- _What you need to do_
Reproduce verbatim the portion of the excerpt on insect gut bacteria and plant growth that begins at the words "The bacterial strains tested" and stops after the words "increasing crop yield.".

- _Extracted text_
The production of SA, siderophores, and cell-wall lytic enzymes such as chitinase and β-1,3-glucanase is considered important to biocontrol [7, 22]. Bacterially produced SA mediates induced systemic resistance (ISR) in plants and works as an antimicrobial agent against various pathogens [12]. In addition to mediating ISR, SA also acts as a precursor for the production of siderophores, the presence of which pre-empts iron in an environment like soil, rhizosphere, phyllosphere etc., and nutritionally challenges invading pathogens [22]. Although the antagonistic potential of non–chitinase producing Pseudomonas sp. PRGB06 toward entomopathogenic fungi has already been reported [11], the results of the present study proved the antagonistic activity of this bacterial strain toward more than one phytopathogenic fungus. The present results were also in accordance with those of previous studies, which reported a lack of correlation between chitinase production and antagonism against pathogenic fungi [7]. Several mechanisms have already been described for biocontrol agents to explain their antagonistic effect on pathogenic fungi in vitro and in vivo, and these mechanisms may vary in different strains of the same species [7, 21]. In this study, the chitinase-producing bacterial strains were only effective against one phytopathogenic fungi, P. capsici, which has little chitin in its cell wall, implying that the observed biocontrol activity of the bacterial strains may have been caused by the production of β-1,3-glucanase, a siderophore, and/or SA [22]. Therefore, the application of bacterial strains with multifaceted traits for PGP activity is more beneficial.

Bacterial inoculation has been reported to have a positive influence on various plant-growth parameters, including root and shoot length, seedling vigor, and dry biomass. ACC deaminase and SA-producing bacteria has been reported to prevent the inhibition of root elongation by decreasing the level of growth-limiting ethylene through hydrolytic cleavage (deaminase activity) of the ethylene-biosynthesis precursor ACC and inhibiting the activity of ACS (ACC synthase) [10, 12, 27]. However, the significant increase in the root length of the crop plants treated with ACC deaminase-negative Pseudomonas sp. PRGB06 suggests that the effects of other PGP traits such as IAA, SA, cytokinin, and gibberellic acid should also be considered in addition to just ACC deaminase activity [3, 7, 28]. The absence of any concomitant increase in root length relative to the magnitude of ACC deaminase activity in this study also confirms the previous report that an optimum of ≥ 20 nmol α-ketobutyrate/h/mg protein is sufficient for bacterial strains to have PGP properties [28]. Nonetheless, growth promotion of the canola and tomato test plants under gnotobiotic conditions confirmed the beneficial effects of insect (i.e., DBM) gut bacterial strains on crop growth.

The bacterial strains tested negative for deleterious traits, such as pectinase and HCN production; the latter interferes with the cytochrome P450 system in crop plants [15], thus rendering it an antagonistic trait [22]. In conclusion, the PGP traits of the DBM gut bacterial strains and their positive effects on the growth of the tested plant species suggested that insect guts may be a potential niche for the isolation of beneficial PGP bacteria. Furthermore, the use of such bacterial strains, with multiple beneficial traits and lack of negative traits, as a bioinoculants can simultaneously increase plant growth and mineral uptake by crop plants, eventually increasing crop yield.

- _Data extract_
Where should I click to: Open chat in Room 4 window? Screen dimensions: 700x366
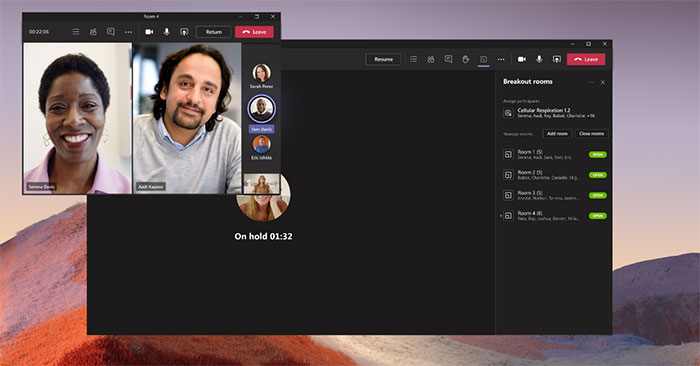point(111,32)
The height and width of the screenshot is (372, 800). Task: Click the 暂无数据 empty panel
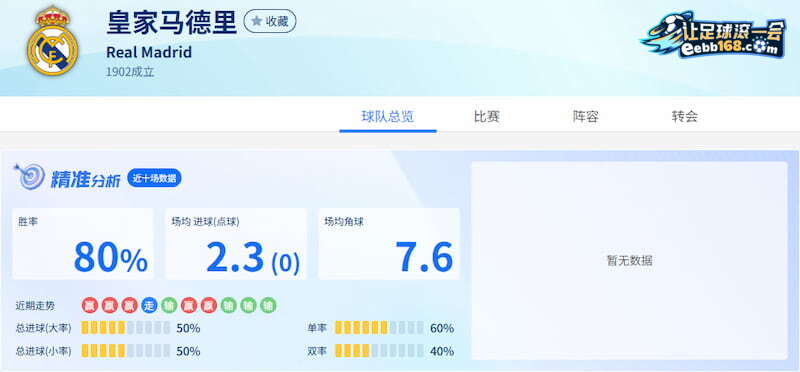pos(630,261)
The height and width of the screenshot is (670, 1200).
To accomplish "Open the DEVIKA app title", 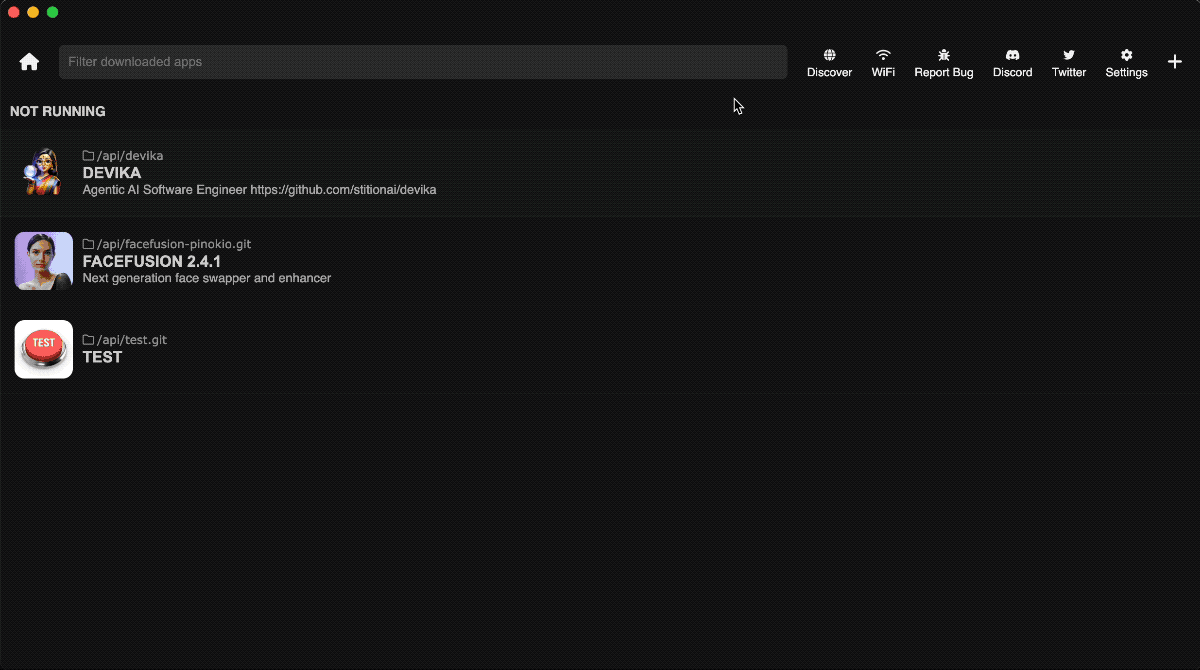I will pyautogui.click(x=111, y=173).
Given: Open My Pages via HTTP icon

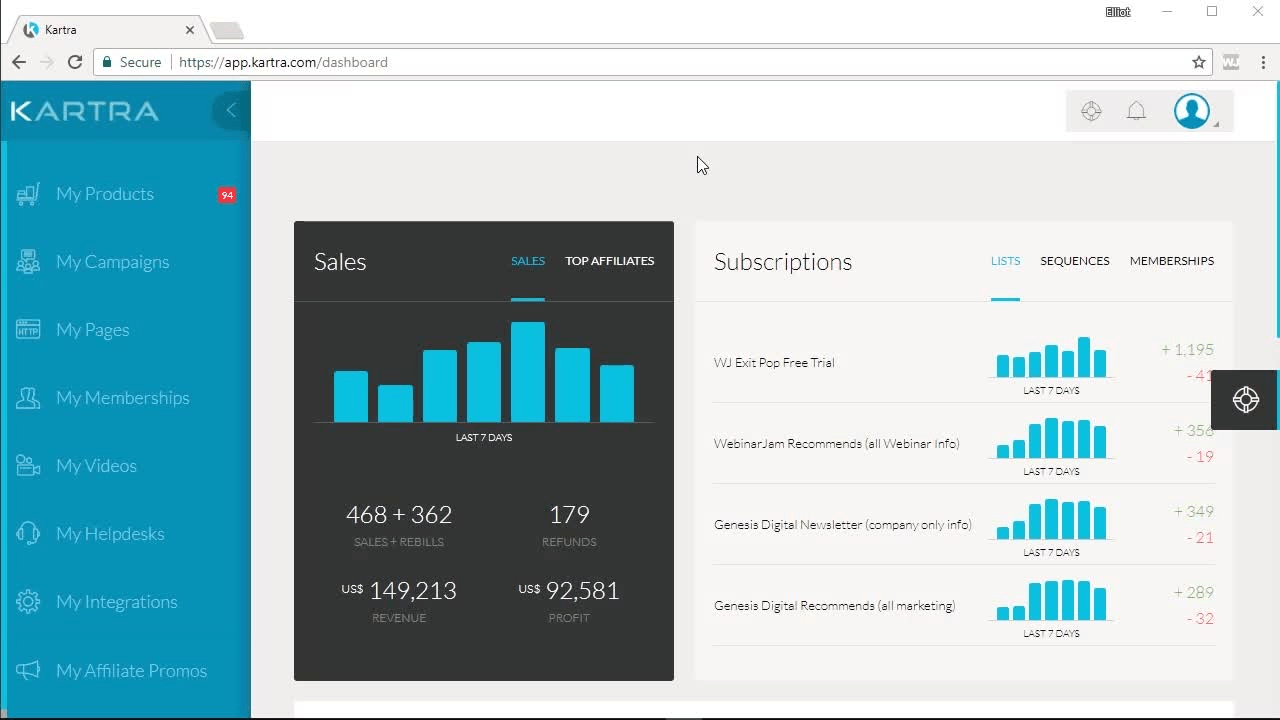Looking at the screenshot, I should 28,330.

- _Task result_
The bacterial strains tested negative for deleterious traits, such as pectinase and HCN production; the latter interferes with the cytochrome P450 system in crop plants [15], thus rendering it an antagonistic trait [22]. In conclusion, the PGP traits of the DBM gut bacterial strains and their positive effects on the growth of the tested plant species suggested that insect guts may be a potential niche for the isolation of beneficial PGP bacteria. Furthermore, the use of such bacterial strains, with multiple beneficial traits and lack of negative traits, as a bioinoculants can simultaneously increase plant growth and mineral uptake by crop plants, eventually increasing crop yield.